EXERCISE DIRECTIONS →
From the top of the records below down to the line containing "Given: Click the 127", reproduce every line exactly.

TASK MATERIAL →
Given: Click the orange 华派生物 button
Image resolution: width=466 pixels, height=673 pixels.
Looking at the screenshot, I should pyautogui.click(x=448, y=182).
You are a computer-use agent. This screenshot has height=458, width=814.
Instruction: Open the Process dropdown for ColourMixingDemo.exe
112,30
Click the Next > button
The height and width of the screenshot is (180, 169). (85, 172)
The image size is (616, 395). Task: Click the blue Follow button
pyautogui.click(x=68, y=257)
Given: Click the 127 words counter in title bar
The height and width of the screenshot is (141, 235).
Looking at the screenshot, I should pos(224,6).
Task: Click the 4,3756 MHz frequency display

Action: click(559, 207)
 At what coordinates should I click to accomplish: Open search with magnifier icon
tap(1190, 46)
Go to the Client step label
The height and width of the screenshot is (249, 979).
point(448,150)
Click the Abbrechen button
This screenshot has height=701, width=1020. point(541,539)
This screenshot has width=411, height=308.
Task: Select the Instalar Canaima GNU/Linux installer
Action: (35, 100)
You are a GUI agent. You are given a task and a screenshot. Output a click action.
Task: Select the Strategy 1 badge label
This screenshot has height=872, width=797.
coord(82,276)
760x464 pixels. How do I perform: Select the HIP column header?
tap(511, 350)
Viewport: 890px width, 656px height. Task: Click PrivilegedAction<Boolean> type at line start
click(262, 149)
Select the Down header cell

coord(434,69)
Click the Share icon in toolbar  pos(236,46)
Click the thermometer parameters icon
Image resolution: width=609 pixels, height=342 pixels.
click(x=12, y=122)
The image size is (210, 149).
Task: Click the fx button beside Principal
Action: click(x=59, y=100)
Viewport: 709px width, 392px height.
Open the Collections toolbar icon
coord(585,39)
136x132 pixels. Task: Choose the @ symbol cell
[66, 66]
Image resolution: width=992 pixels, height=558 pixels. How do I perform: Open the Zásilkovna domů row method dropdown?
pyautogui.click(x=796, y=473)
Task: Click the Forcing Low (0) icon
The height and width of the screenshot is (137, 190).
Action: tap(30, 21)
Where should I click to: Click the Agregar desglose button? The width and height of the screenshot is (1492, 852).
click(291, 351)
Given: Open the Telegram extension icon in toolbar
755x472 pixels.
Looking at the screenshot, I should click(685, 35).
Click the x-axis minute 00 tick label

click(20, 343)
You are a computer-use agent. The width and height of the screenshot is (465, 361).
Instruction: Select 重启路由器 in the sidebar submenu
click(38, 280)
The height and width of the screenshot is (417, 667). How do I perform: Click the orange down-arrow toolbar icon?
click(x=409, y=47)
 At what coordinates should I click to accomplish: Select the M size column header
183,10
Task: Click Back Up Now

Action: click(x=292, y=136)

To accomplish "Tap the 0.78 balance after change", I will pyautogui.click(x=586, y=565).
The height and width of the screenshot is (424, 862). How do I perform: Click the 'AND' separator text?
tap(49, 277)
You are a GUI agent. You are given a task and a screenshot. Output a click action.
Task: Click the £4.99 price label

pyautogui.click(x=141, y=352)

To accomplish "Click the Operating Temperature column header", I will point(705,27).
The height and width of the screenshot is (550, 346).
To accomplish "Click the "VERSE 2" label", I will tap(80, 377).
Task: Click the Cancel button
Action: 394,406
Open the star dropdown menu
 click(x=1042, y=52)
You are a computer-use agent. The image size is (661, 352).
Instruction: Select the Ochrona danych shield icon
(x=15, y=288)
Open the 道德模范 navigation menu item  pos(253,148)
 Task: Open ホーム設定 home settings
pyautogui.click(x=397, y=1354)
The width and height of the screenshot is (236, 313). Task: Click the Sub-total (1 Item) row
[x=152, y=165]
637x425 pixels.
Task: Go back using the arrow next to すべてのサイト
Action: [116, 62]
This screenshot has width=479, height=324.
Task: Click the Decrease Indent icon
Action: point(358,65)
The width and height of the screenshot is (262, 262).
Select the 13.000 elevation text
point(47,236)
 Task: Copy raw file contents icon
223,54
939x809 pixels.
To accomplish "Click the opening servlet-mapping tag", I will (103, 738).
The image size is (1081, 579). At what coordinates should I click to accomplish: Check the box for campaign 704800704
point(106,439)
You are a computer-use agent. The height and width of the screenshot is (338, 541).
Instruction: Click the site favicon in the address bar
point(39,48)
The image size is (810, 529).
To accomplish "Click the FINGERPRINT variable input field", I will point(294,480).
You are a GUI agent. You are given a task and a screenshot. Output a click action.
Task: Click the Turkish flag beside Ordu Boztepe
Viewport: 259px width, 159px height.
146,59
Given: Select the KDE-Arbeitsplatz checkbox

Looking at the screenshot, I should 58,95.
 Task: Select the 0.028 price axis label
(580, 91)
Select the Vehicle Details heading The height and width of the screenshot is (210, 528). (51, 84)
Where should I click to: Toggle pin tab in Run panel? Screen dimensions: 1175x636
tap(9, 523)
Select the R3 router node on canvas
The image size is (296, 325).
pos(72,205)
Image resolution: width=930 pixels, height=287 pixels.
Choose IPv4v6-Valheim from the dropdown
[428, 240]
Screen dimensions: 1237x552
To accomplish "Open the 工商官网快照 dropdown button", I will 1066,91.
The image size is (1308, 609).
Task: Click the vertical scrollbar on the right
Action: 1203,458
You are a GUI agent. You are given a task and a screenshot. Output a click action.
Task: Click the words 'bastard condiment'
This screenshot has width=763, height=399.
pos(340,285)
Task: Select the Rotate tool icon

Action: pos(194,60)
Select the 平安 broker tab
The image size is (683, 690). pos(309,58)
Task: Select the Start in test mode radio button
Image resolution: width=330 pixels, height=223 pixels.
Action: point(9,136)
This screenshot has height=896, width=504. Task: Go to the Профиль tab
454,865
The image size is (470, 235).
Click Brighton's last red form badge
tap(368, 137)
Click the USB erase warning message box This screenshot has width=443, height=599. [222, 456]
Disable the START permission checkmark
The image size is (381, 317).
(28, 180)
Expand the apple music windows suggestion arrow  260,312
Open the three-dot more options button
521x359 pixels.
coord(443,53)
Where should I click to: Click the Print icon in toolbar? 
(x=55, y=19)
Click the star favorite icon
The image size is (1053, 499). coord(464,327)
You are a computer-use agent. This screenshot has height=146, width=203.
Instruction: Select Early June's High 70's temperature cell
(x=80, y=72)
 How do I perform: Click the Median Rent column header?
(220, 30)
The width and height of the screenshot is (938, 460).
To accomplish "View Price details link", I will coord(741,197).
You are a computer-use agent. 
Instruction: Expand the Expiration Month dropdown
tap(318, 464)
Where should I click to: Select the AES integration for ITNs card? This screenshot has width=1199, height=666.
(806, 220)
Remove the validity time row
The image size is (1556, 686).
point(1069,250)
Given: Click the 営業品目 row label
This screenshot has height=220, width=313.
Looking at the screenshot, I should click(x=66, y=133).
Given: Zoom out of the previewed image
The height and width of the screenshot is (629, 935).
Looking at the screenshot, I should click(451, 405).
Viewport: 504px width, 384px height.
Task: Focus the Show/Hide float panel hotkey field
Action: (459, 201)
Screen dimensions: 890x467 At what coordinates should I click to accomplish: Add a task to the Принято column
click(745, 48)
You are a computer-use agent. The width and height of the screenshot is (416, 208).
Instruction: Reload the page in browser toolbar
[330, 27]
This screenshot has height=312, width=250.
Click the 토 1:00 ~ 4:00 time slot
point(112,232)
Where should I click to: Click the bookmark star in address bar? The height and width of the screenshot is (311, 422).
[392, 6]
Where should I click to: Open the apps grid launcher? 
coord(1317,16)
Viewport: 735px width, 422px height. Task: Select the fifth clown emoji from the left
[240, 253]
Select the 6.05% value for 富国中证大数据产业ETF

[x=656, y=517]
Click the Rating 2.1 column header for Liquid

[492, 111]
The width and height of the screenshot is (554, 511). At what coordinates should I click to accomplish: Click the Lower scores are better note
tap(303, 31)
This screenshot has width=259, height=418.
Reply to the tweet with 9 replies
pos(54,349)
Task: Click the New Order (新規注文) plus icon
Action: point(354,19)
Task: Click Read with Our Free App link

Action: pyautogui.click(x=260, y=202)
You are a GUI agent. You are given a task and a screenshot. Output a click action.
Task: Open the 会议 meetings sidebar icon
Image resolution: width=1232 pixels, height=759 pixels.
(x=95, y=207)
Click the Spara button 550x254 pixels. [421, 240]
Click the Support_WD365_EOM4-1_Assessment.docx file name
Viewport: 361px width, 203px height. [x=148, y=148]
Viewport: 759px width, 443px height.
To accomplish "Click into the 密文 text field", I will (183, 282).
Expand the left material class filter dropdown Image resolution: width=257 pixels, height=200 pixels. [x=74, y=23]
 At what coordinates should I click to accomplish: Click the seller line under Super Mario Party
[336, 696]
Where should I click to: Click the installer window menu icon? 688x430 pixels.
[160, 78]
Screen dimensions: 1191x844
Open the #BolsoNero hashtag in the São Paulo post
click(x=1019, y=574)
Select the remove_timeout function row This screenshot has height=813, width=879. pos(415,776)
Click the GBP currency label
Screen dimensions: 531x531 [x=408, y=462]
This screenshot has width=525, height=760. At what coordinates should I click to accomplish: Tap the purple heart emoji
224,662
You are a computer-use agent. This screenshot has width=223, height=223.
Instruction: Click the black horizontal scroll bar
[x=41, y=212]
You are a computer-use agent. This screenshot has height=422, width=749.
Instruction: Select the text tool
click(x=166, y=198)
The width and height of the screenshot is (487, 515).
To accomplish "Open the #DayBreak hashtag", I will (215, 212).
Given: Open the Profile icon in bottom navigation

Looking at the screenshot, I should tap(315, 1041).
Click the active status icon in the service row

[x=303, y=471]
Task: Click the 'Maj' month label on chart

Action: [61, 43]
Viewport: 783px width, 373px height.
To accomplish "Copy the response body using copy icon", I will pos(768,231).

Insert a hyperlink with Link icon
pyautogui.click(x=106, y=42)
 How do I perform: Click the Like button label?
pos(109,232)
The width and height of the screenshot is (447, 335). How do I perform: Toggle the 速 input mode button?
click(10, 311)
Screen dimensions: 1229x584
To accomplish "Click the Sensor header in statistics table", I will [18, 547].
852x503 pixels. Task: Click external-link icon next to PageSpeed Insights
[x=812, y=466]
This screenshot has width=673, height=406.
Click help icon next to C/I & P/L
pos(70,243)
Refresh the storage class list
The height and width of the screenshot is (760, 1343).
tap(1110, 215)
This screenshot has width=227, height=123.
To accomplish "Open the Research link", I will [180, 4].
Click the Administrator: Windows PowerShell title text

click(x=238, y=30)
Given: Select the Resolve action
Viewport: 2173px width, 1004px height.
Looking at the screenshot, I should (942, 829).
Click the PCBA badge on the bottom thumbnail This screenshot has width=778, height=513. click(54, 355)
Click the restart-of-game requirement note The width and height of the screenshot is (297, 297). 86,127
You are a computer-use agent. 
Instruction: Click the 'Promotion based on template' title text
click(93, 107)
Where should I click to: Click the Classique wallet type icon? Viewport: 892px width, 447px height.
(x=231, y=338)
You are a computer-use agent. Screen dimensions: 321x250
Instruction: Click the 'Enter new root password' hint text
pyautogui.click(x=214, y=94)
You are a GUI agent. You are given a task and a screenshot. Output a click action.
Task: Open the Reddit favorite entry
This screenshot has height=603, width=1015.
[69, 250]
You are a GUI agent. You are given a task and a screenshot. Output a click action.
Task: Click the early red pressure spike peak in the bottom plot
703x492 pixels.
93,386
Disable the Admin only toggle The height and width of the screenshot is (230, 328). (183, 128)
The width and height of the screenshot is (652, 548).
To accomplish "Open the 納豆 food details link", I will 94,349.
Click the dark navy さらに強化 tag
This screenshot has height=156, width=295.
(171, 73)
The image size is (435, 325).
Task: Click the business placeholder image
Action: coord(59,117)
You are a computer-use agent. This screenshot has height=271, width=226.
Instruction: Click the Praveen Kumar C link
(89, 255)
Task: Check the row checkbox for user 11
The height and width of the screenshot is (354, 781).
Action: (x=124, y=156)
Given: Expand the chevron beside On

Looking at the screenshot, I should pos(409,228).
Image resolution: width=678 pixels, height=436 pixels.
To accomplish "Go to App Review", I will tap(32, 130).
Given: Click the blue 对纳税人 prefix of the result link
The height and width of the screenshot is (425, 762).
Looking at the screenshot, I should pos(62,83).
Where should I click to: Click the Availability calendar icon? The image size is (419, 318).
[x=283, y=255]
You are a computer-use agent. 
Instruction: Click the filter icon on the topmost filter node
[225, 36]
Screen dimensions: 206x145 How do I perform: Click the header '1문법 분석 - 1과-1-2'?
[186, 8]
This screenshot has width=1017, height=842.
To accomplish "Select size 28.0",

WRITTEN SOLUTION →
Given: Click the orange 华派生物 button
Image resolution: width=466 pixels, height=673 pixels.
Looking at the screenshot, I should pyautogui.click(x=448, y=182).
You are a computer-use agent. This screenshot has height=458, width=814.
Instruction: Open the Process dropdown for ColourMixingDemo.exe
112,30
Click the Next > button
The height and width of the screenshot is (180, 169). (85, 172)
The image size is (616, 395). Task: Click the blue Follow button
pyautogui.click(x=68, y=257)
Given: Click the 127 words counter in title bar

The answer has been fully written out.